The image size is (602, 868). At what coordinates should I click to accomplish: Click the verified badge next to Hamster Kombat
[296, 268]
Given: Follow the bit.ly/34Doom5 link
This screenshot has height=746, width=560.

◆ ◆ ◆

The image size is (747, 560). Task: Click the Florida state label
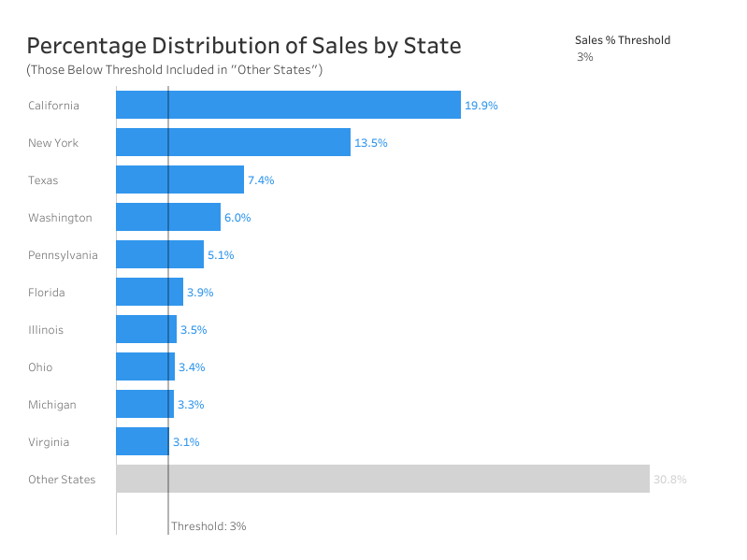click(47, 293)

◆ ◆ ◆

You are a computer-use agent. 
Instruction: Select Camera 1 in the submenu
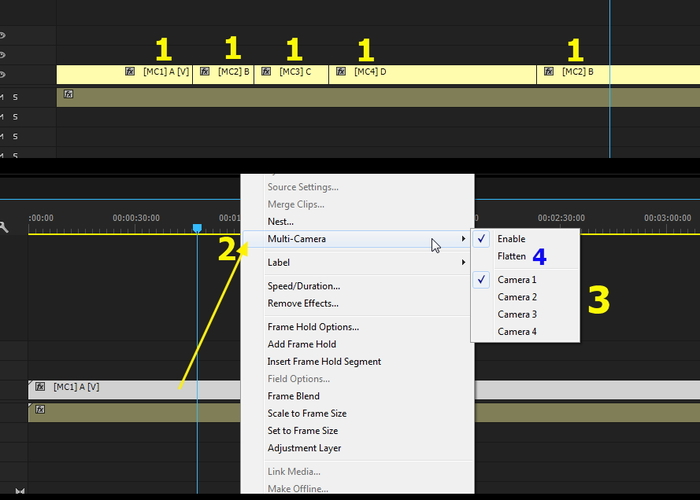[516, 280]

◆ ◆ ◆

▶ REQUIREMENT
In the entries above, one line contains "The image size is (602, 868)." and another contains "This screenshot has height=746, width=560.". Reproduce exactly those two lines and the lines between them, nothing else.

▶ SOLUTION
The image size is (602, 868). At what coordinates should I click to accomplish: Click the verified badge next to Hamster Kombat
[296, 268]
Given: Follow the bit.ly/34Doom5 link
This screenshot has height=746, width=560.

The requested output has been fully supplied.